In this paper, we propose a game-theoretic model to study the properties of the worst-case regret of the greedy strategy under complete (Knightian) uncertainty. In a game between a decision-maker (DM) and an adversarial agent (Nature), Nature chooses an unknown state determining the distribution of ratings for each product. The DM observes a realization of product ratings and then chooses a product according to a strategy. For arbitrary numbers of products and ratings, we first study the equal-observations case in which every product has the same number of observations. In this benchmark, we establish matching upper and lower bounds on the worst-case regret, showing that the regret vanishes as the number of observations increases and that the greedy strategy is rate-optimal up to universal constants.
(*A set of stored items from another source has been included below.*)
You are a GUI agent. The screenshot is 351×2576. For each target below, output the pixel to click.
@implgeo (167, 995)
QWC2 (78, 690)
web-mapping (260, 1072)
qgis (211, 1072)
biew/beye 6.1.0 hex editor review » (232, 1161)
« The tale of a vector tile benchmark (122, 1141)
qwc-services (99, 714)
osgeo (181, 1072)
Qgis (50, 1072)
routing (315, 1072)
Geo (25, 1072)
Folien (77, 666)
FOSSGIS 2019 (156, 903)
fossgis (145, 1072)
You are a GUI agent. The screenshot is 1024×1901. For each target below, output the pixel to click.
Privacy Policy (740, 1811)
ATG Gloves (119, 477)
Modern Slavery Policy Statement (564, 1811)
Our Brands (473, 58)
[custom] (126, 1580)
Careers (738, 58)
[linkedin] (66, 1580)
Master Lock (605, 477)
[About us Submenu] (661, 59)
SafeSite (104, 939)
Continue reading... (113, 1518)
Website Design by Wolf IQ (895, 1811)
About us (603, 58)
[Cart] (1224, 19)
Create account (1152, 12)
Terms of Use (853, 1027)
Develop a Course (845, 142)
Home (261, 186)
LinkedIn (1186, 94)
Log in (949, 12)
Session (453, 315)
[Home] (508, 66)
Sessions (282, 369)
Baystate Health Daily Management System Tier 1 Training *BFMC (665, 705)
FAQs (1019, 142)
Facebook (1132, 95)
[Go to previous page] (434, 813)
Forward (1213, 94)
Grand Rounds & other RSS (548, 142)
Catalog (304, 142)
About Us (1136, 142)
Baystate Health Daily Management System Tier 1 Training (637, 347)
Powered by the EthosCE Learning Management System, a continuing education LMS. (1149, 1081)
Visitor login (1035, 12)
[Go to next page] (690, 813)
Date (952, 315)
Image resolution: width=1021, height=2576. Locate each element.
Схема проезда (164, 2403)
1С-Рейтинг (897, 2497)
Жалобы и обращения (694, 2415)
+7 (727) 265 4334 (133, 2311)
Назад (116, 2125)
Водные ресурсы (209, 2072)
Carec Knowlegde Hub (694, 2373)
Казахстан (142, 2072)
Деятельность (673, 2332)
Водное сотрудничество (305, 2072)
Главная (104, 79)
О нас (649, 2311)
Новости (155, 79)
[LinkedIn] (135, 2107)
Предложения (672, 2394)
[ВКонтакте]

In the special case with two products and two ratings, we show that with one observation per product the greedy strategy is minimax-optimal with respect to worst-case regret. We then allow products to have different numbers of observations. Greedy remains robust in a conservative sense: its worst-case regret is controlled by the least-reviewed product. However, unequal numbers of observations can also change greedy's exact worst-case behavior. In particular, adding observations for only one product can increase greedy's worst-case regret. Finally, we test the model on data collected from Google reviews for restaurants, showing that the greedy strategy's empirical performance closely aligns with the theoretical findings.